Bitwise, a cryptocurrency fund, has already liquidated their XRP holdings because of this suit. OSL is a Hong Kong based exchange that has suspended all XRP payment and trading “immediately and until further notice.”
It’s possible that the most impactful effect will be the delisting of XRP on common exchanges such as Coinbase. They will be leery of selling an unregistered security and the penalties associated with that, as well as further dumping by cryptocurrency funds. This could lead to price shocks and liquidity problems for XRP. This is perhaps why, among other reasons, Ripple is fighting so hard — both against the SEC and against cryptocurrencies.
“Chinese control” of bitcoin and ethereum
Part of Ripple’s argument has been a fight against a regulatory “duopoly” of ethereum and bitcoin — arguing that “China” controls both and that US policy should be geared to be more friendly to a domestically based parent company. This is a long-term thread where for many years, Brad Garlinghouse has claimed that the People’s Republic of China “really controls” bitcoin.
However, this risks alienating cryptocurrency communities, with Vitalik Buterin already commenting on this approach in a negative manner. Taking a projected unity movement and trying to turn the US government against bitcoin and ethereum will probably not win XRP many new fans in the cryptocurrency space.

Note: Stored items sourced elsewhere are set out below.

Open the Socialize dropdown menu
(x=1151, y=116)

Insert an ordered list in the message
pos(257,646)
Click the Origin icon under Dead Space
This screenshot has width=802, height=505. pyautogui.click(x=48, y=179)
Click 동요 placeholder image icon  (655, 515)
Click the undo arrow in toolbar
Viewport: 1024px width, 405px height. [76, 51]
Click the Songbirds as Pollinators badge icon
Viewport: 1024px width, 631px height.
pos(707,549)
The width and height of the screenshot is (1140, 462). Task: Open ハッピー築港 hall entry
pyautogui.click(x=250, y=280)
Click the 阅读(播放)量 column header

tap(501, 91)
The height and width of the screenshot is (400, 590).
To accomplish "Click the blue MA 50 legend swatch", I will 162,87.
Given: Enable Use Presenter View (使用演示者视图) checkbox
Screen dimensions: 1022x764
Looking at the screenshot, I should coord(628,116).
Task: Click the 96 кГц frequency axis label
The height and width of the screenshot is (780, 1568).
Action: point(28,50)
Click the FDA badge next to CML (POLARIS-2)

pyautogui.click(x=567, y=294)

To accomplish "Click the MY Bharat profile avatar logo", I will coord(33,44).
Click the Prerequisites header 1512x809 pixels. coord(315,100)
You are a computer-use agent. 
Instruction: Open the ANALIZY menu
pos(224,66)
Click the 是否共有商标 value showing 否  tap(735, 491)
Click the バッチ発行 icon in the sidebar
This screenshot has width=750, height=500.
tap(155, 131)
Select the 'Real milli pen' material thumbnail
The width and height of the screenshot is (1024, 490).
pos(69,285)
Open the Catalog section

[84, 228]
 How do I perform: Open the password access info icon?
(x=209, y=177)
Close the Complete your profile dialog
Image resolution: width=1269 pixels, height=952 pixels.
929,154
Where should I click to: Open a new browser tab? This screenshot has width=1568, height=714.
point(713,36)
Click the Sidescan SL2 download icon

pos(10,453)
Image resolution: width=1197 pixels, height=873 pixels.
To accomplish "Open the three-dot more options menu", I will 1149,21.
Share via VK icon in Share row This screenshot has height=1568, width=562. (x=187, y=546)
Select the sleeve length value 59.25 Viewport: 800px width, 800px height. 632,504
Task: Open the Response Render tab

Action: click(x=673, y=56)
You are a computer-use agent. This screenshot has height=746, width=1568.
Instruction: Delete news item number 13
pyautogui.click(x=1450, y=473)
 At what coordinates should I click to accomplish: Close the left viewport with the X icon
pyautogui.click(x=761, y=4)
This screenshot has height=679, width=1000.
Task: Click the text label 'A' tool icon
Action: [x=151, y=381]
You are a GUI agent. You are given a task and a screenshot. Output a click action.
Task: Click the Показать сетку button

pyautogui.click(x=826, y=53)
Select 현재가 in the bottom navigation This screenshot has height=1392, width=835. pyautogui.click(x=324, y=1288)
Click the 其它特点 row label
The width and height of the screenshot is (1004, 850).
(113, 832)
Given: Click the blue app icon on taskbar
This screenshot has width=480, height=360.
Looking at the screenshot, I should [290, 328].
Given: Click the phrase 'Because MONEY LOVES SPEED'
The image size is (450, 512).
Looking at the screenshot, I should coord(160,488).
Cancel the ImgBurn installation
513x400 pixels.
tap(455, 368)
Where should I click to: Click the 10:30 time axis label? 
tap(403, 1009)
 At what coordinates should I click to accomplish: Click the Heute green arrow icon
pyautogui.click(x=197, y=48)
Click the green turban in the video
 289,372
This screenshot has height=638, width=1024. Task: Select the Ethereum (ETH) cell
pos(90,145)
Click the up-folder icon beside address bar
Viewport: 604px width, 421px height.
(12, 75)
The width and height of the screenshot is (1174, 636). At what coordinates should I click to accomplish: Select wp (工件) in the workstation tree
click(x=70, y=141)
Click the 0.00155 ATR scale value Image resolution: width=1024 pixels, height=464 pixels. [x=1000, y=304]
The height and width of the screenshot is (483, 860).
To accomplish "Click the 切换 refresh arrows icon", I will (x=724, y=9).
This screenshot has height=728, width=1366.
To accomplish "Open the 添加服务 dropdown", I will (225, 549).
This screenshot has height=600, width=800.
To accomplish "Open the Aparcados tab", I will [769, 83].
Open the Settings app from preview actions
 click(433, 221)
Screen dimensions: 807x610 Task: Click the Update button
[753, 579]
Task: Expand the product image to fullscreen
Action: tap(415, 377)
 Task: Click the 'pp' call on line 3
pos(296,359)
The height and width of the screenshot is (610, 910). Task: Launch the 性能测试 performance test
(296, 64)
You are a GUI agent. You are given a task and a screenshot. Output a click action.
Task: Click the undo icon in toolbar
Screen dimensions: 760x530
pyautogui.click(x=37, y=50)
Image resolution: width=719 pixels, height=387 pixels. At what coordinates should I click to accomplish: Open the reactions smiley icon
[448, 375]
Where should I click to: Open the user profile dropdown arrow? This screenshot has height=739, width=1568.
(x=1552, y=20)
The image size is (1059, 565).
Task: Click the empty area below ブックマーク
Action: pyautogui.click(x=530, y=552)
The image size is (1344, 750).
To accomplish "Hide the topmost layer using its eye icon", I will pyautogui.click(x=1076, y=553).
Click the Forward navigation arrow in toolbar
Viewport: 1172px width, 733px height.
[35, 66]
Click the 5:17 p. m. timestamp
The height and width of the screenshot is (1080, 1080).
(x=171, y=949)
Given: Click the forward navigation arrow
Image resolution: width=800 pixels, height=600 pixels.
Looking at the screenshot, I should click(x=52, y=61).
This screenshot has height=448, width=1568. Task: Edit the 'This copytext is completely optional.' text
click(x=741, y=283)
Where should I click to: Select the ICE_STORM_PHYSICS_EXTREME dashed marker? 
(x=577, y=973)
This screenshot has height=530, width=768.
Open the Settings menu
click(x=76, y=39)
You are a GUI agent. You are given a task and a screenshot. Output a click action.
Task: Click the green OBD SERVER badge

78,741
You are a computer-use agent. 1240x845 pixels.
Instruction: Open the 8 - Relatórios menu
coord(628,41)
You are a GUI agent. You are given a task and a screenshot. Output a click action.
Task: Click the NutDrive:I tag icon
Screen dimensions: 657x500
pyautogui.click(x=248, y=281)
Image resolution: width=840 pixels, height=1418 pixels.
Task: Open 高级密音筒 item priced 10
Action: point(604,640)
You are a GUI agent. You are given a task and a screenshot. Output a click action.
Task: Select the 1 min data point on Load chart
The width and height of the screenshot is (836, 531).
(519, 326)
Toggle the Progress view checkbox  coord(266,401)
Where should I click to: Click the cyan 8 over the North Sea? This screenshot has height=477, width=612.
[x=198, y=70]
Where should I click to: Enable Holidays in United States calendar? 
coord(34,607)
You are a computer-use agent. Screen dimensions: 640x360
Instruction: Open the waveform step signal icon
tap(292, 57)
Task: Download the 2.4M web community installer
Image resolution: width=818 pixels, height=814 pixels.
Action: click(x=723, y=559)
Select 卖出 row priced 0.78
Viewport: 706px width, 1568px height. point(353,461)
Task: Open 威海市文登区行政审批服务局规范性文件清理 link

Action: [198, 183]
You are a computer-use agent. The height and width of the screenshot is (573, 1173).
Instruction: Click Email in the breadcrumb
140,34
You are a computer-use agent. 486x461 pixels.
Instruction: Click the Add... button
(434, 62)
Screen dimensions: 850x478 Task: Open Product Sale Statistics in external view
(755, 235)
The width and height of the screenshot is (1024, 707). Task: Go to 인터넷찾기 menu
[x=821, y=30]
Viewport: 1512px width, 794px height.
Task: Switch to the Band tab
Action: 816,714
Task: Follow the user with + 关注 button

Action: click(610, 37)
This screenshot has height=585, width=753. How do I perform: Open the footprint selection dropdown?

Moreover, the argument about mining pool concentration is more subtle than to directly tie mining pools to the Chinese state, or to assume that mining pool loyalty is illiquid.
The long-term effects
While there will be short-term price sentiment (Ripple has already lost about $2bn worth of value after the news), the long-term effect might be a broader shakening out and differentiation between ICO products and digital tokens that resemble the analogue governance models of before versus truly decentralized modes of node governance.
This might lead to businesses who have elements of the Ripple/XRP model to further avoid the US legal system and settle elsewhere — and it might lead people to think through very clearly what implications their governance and leadership has for the problems they’re trying to solve and the digital networks they’re trying to build.